How does this work? Garvin says that a classical computer approaches a Monte Carlo simulation one factor at a time, and tries to work out whether a particular factor is “right”, a match, or not. A quantum computer would address all the factors simultaneously, looking for probabilities or levels of confidence, but not an outright match. Classical computers can’t do this but they can take factors in batches, crunching them in parallel, while looking for matches, not probabilities.
These offerings have gone beyond prototypesMichael Brett, Rigetti
This hybrid approach could yield results. Other banks, however, are taking a longer view, building internal knowledge and developing in-house talent in order to take full advantage as the tech matures.

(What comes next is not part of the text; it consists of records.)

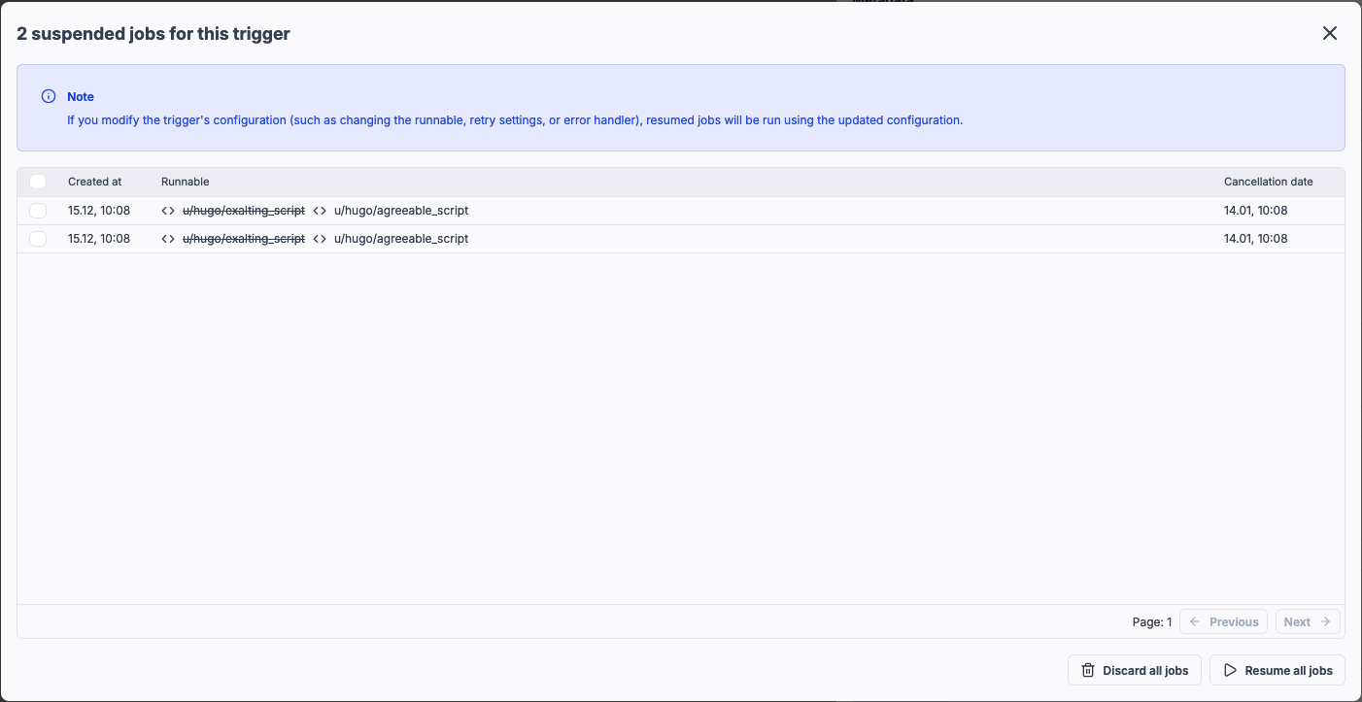Image resolution: width=1362 pixels, height=702 pixels.
Task: Go to the Next page
Action: tap(1308, 621)
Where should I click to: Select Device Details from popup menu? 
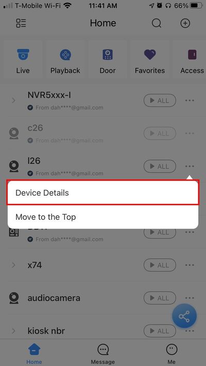tap(103, 193)
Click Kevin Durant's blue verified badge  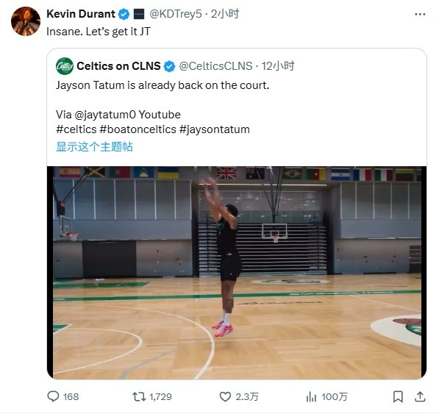pos(124,14)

In January, J.P. Morgan Chase in New York hired Marco Pistoia, formerly IBM’s head of quantum computing algorithms. Goldman Sachs has set up a partnership with another quantum computing company, QCWare, to investigate using the tech to price options via Monte Carlo simulations.
What are the differences between classical and quantum computing that make its deployment so uncertain?
Garvin says some things are similar. The computer languages can be the same. He says quantum apps are usually written in Python, a popular coding language for traditional computers. “But the commands you use are completely different,” he said.
That difference centers around probabilities, which speaks to the nature of quantum mechanics, based on concepts such as entanglement and superpositioning. Quantum computers begin with giving all measurements and equal probability of being true. The process of writing an algo is about adjusting those probabilities, so that at the end, you are left with a high probability of measuring whatever is being examined.
Take the idea of a database search. If you ask Google to search for this article, you input the keywords, and Google will start to query relevant pages one by one, to see if they are a good match, and then it ranks them. But it’s a brute-force, one-after-the-other approach. If a search query has, say, 100 items to sift through, on average, it’s going to take 50 attempts before Google finds the right result.
In quantum computing, every item is measured in parallel. You only need one query, with the algo adjusting the physical hardware (via commands to entangle a qubit and rotate its phase) to fit the logic of the command. If your quantum computer is robust enough, this can happen at lightning speed.
Because today’s quantum technology is still in its infancy, computation times are unpredictable and unreliable. Running an algo is a fiddly business.
The reason is something called decoherence time. It means the computation breaks down because the computer can’t keep its qubits aligned for long enough.
Garvin says banks are making progress in both growing the power of quantum computing while improving decoherence times, so the algos can run for longer.
It’s this still-clunky but maturing nature of the technology that makes quantum computing both potentially revolutionary but also uncertain.